(Word and element pointing rows)
------------------------------
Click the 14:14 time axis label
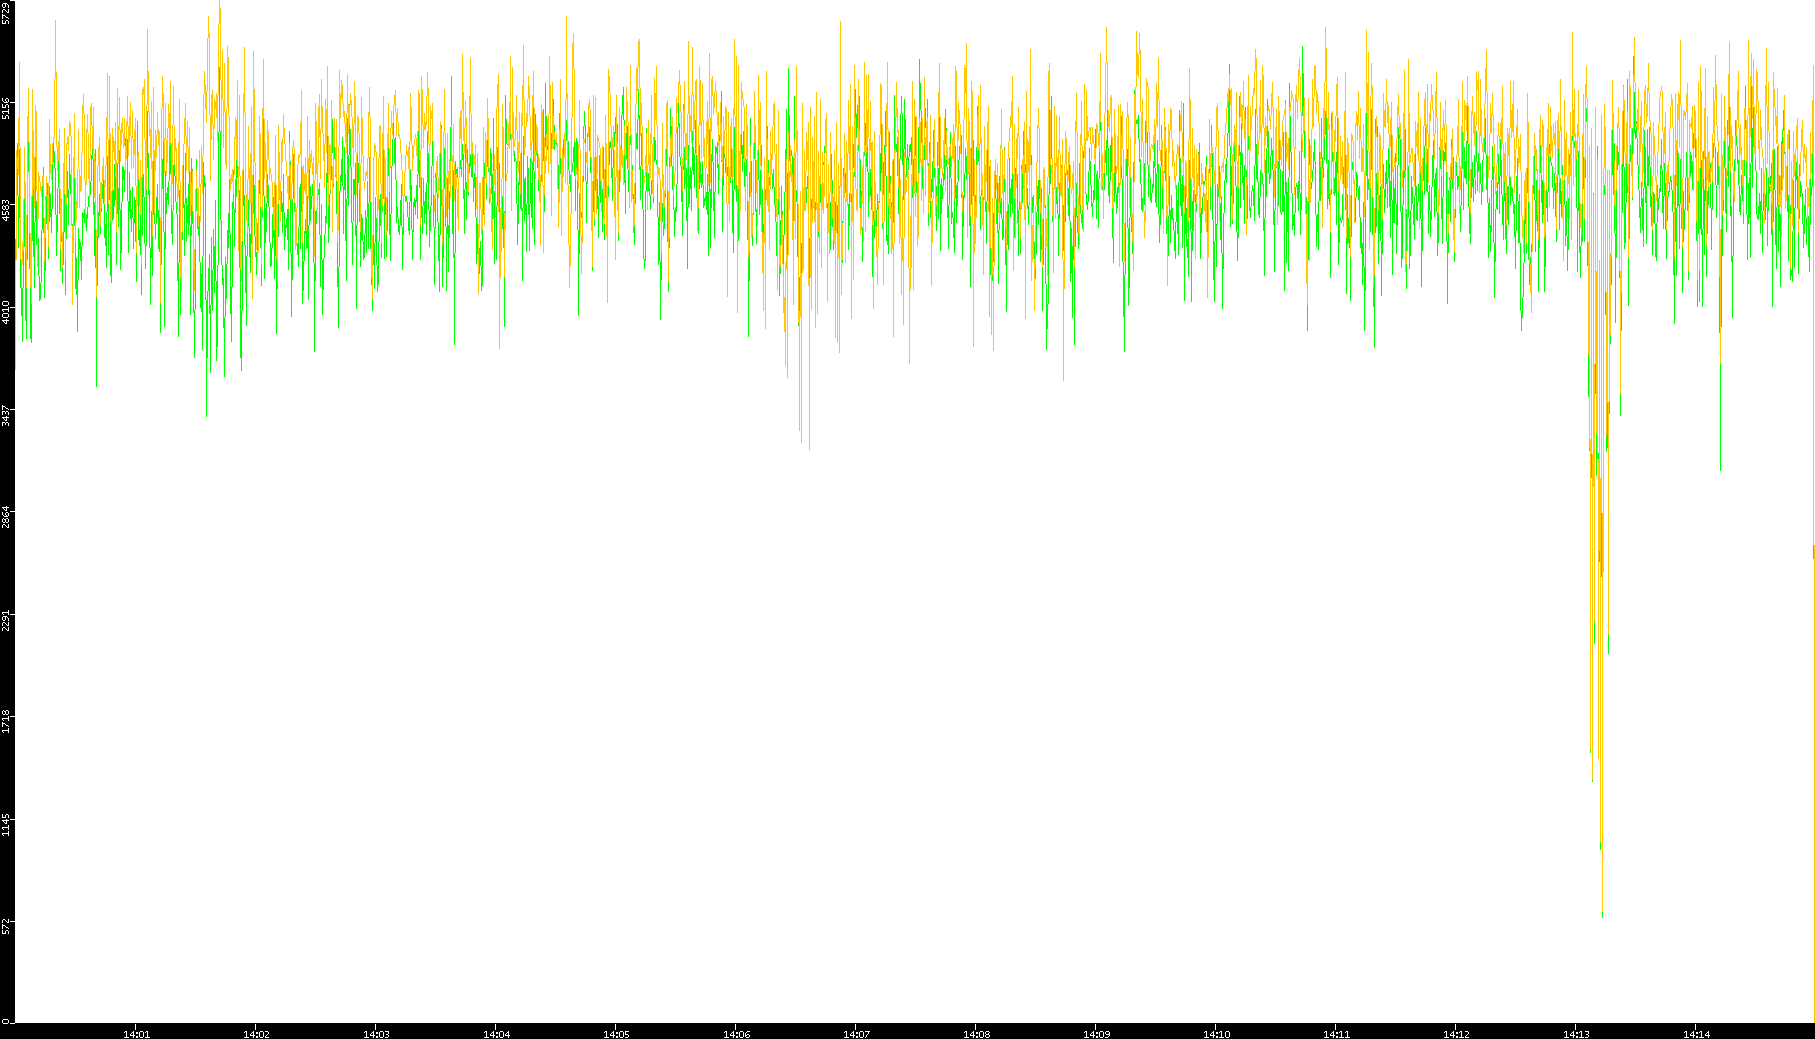The height and width of the screenshot is (1039, 1815). [x=1696, y=1034]
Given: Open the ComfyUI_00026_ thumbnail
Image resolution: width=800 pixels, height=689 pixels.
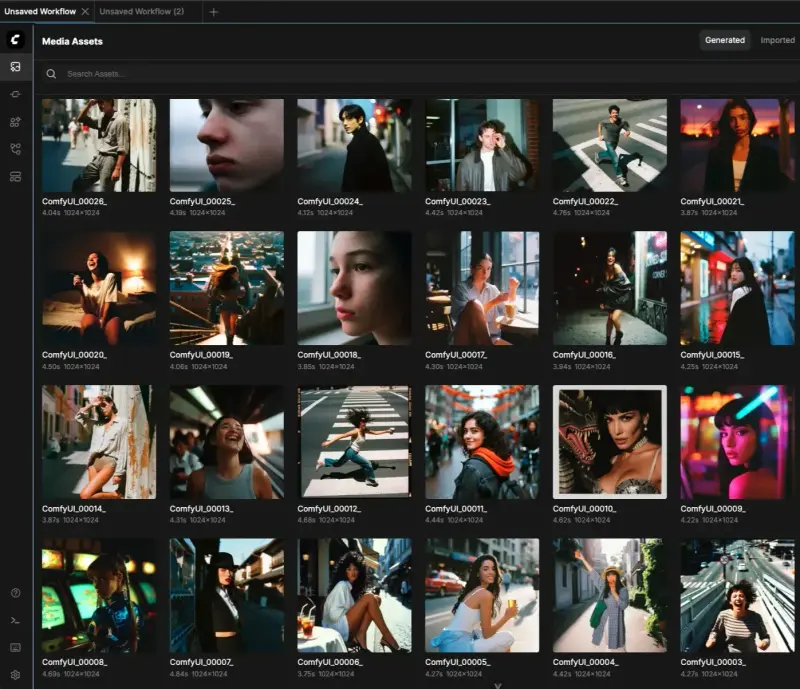Looking at the screenshot, I should 99,145.
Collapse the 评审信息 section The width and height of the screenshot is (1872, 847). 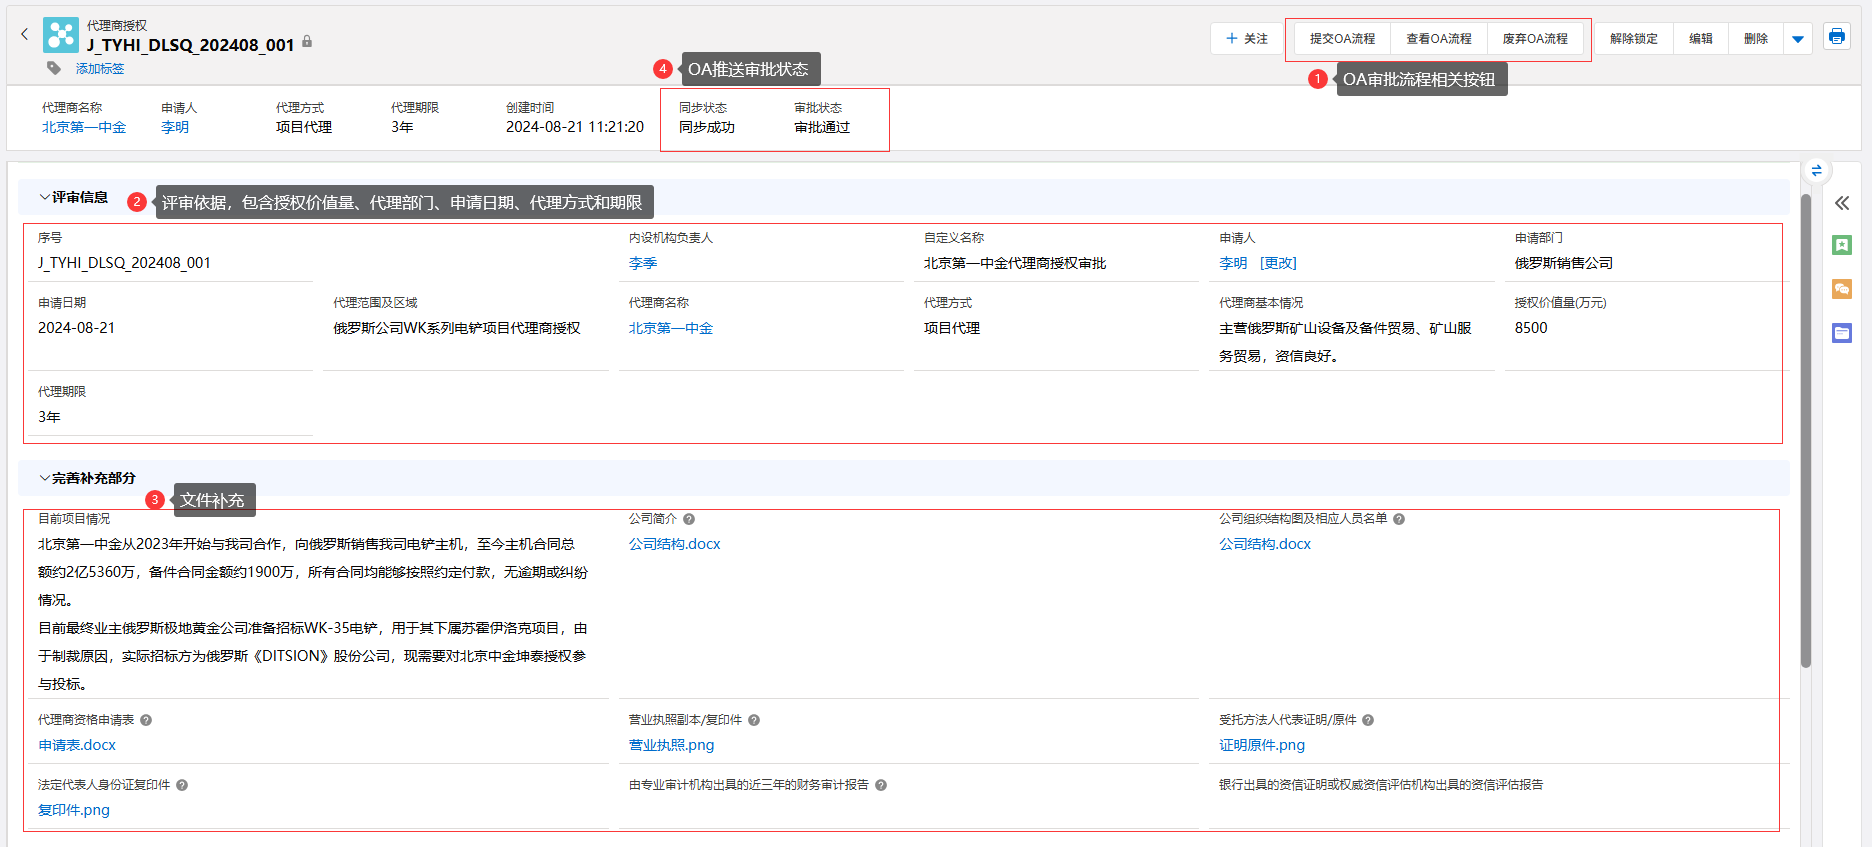[45, 198]
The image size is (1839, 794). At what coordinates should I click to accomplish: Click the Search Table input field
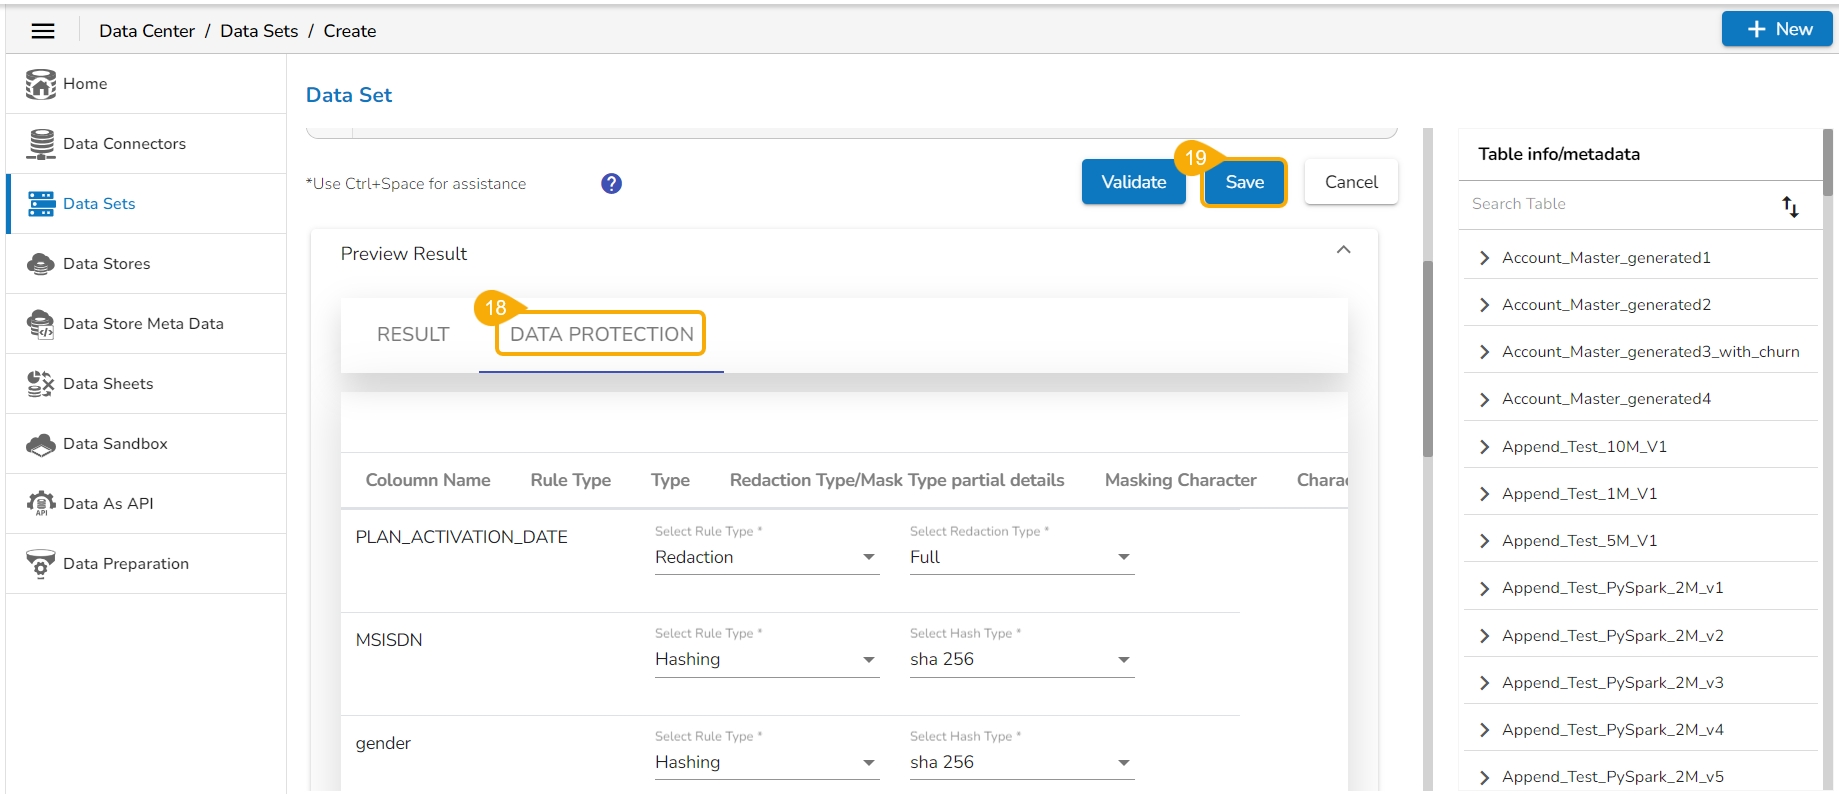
------------------------------
Exercise task: Count the lines in the rows above that contain the string "Click", matching case exactly, and reply with only the number.

Solution to this task: 2